Temendo uma terceira internação, Junjie decidiu deixar a China. Ele disse aos pais que estava voltando para a universidade para arrumar seu quarto — mas, na verdade, ele fugiu para a Nova Zelândia.
Ele não se despediu da família nem dos amigos.
Junjie é uma das 59 pessoas que a BBC confirmou — seja conversando com elas ou com seus parentes, seja consultando documentos judiciais — que foram internadas por motivos de saúde mental depois de protestar ou desafiar as autoridades.
A questão foi reconhecida pelo governo da China — a Lei de Saúde Mental do país, de 2013, teve como objetivo impedir esse abuso, tornando ilegal o tratamento de alguém que não esteja mentalmente doente. Também declara explicitamente que a internação psiquiátrica deve ser voluntária, a menos que o paciente represente um perigo para si mesmo ou para os outros.
De fato, o número de pessoas detidas em hospitais de saúde mental contra a vontade aumentou recentemente, disse um renomado advogado chinês ao Serviço Mundial da BBC. Huang Xuetao, que participou da elaboração da lei, culpa o enfraquecimento da sociedade civil e a falta de freios e contrapesos.
Um ativista chamado Jie Lijian nos contou que recebeu tratamento para um transtorno mental sem seu consentimento em 2018.
Lijian diz que foi detido por participar de um protesto exigindo melhores salários em uma fábrica. Ele afirma que a polícia o interrogou por três dias antes de levá-lo a um hospital psiquiátrico.
Assim como Junjie, Lijian conta que receitaram medicamentos antipsicóticos para ele, que prejudicaram seu pensamento crítico.
Após uma semana internado, ele diz que recusou mais medicamentos. Depois de brigar com a equipe e ser informado de que estava causando problemas, Lijian foi enviado para a eletroconvulsoterapia — terapia que envolve a passagem de correntes elétricas pelo cérebro do paciente. "A dor era da cabeça aos pés. Meu corpo inteiro parecia que não era meu. Foi muito doloroso. Choque elétrico ligado. Depois, desligado. Choque elétrico ligado. Depois, desligado. Desmaiei várias vezes. Achei que estava morrendo", revela. Ele afirma que recebeu alta depois de 52 dias.

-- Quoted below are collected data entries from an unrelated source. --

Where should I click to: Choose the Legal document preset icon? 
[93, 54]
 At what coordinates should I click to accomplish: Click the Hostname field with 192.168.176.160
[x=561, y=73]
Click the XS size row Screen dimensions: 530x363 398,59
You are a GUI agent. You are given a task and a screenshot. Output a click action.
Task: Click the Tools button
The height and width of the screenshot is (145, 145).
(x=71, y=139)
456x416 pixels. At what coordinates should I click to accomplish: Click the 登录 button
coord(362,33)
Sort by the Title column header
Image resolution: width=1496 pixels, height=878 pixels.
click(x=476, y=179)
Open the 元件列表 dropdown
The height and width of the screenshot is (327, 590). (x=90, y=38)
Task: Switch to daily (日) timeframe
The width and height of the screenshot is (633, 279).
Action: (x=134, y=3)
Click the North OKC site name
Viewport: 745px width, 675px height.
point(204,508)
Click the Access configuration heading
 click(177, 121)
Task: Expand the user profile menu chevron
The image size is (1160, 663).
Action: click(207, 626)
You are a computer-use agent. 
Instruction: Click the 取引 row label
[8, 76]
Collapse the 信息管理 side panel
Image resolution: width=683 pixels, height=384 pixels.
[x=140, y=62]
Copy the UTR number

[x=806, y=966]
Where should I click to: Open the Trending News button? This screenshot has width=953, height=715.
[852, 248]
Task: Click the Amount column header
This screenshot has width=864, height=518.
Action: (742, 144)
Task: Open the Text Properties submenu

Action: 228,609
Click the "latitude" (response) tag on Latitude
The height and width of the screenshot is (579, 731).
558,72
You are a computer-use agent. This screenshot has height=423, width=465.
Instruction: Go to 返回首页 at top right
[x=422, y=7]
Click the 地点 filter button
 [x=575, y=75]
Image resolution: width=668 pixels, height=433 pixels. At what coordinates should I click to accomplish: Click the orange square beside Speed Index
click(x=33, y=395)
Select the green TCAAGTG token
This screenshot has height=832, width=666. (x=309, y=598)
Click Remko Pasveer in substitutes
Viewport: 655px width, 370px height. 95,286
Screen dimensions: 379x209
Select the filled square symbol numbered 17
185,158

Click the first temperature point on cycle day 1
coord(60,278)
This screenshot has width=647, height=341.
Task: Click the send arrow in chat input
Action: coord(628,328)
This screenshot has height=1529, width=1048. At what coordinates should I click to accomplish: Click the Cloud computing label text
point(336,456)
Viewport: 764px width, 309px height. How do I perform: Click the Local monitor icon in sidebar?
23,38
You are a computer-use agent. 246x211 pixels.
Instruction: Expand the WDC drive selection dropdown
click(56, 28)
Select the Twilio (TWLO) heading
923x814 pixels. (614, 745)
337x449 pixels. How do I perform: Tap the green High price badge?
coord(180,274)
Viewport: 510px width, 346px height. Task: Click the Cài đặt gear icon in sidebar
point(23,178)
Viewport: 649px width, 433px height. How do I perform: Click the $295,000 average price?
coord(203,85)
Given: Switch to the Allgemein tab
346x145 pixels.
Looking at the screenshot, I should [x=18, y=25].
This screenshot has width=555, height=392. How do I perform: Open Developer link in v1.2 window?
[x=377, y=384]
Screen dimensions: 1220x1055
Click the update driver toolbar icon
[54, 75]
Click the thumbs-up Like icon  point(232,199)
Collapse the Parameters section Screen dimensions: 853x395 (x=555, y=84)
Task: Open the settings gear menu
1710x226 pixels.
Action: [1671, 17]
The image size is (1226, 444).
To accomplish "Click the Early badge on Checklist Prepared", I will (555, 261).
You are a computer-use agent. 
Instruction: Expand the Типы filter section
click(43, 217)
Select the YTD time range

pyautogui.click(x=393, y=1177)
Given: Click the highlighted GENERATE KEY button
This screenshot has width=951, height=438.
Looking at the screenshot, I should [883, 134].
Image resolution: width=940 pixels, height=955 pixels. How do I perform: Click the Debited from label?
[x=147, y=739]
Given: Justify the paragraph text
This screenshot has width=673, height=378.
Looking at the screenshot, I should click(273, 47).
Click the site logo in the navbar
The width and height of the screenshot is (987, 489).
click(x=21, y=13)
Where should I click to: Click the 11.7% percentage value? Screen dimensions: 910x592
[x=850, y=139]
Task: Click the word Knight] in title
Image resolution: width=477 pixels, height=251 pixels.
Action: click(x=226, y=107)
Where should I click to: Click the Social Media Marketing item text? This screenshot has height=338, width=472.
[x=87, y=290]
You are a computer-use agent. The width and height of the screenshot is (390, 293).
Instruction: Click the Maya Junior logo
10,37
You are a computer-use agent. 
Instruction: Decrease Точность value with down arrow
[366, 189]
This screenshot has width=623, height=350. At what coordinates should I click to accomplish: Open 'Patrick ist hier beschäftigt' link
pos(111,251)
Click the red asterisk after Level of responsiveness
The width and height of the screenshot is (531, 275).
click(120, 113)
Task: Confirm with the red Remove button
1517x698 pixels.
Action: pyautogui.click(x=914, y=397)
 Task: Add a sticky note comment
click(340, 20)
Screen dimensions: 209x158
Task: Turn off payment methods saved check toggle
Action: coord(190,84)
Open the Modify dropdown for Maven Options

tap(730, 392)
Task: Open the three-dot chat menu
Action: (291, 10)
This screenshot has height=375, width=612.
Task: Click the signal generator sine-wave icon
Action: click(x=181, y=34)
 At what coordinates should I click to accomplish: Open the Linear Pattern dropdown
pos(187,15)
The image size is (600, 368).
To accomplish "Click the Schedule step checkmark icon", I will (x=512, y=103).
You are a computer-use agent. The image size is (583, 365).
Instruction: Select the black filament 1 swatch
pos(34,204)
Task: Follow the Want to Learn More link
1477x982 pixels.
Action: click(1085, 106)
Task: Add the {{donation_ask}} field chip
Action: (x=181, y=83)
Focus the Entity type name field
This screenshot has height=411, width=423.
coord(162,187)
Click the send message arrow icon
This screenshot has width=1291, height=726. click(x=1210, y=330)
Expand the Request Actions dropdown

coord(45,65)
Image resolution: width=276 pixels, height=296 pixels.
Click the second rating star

Queríamos saber mais sobre o envolvimento dos médicos nesses casos.
Falar com a imprensa estrangeira, como a BBC, sem permissão poderia colocá-los em apuros, portanto, nossa única opção era nos disfarçar.
Marcamos consultas telefônicas com médicos que trabalham em quatro hospitais que, de acordo com nossas evidências, estão envolvidos em internações forçadas. Usamos uma história inventada sobre um parente que havia sido hospitalizado por postar comentários contra o governo na internet — e perguntamos a cinco médicos se eles já haviam se deparado com casos de pacientes enviados pela polícia.
Quatro confirmaram que sim.
"O departamento de psiquiatria tem um tipo de internação chamado de 'encrenqueiros'", nos contou um médico.
Outro médico, do hospital onde Junjie foi internado, parece confirmar sua história de que a polícia continua a vigiar os pacientes após receber alta.
"A polícia vai verificar você em casa para garantir que você tome seu remédio. Se você não tomar, pode infringir a lei novamente", ele disse.
Para as vítimas que buscam justiça, o sistema jurídico parece estar contra elas.
Um homem que vamos chamar de Li, que foi internado em 2023 após protestar contra a polícia local, tentou entrar com um processo judicial contra as autoridades por seu encarceramento.
Diferentemente de Junjie, os médicos disseram a Li que ele não estava doente, mas a polícia contratou um psiquiatra externo para avaliá-lo, que o diagnosticou com transtorno bipolar, e ele foi mantido lá por 45 dias.
Após ser liberado, ele decidiu contestar o diagnóstico.
"Se eu não processar a polícia, é como se eu aceitasse estar mentalmente doente. Isso vai ter um grande impacto no meu futuro e na minha liberdade, porque a polícia pode usar isso como motivo para me prender a qualquer momento", diz ele.